The required output is the line with "Remove the RETAINED" and each line that follows it to the end of the entries below, copied exactly and with nothing added.

···

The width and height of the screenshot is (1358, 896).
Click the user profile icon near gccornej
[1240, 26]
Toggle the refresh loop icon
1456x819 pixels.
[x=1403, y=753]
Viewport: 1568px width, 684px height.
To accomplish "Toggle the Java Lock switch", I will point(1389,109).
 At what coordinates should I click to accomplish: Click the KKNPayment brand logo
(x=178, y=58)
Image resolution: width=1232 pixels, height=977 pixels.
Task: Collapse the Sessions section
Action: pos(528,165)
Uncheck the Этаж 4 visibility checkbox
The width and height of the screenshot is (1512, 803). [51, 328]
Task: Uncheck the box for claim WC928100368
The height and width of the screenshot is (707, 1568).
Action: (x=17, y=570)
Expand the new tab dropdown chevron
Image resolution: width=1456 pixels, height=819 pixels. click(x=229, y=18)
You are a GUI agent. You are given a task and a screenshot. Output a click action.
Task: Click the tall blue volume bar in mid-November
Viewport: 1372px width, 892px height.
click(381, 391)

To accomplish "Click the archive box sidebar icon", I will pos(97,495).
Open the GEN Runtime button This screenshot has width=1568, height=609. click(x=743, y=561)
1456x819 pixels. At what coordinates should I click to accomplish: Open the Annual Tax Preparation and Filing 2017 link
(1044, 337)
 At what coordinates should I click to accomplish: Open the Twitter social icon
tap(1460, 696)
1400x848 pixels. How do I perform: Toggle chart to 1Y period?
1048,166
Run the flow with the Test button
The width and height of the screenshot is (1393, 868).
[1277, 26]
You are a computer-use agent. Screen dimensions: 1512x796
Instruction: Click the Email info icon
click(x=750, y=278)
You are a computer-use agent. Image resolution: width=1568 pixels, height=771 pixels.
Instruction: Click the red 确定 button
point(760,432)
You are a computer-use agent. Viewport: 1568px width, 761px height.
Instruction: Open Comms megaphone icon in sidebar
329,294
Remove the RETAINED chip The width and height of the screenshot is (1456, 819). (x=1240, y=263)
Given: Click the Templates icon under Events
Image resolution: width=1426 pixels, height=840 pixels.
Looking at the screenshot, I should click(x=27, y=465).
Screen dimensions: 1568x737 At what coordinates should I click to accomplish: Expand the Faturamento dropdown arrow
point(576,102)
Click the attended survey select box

···

# Reply
Remove the RETAINED chip The width and height of the screenshot is (1456, 819). (x=1240, y=263)
Given: Click the Templates icon under Events
Image resolution: width=1426 pixels, height=840 pixels.
Looking at the screenshot, I should click(x=27, y=465).
Screen dimensions: 1568x737 At what coordinates should I click to accomplish: Expand the Faturamento dropdown arrow
point(576,102)
Click the attended survey select box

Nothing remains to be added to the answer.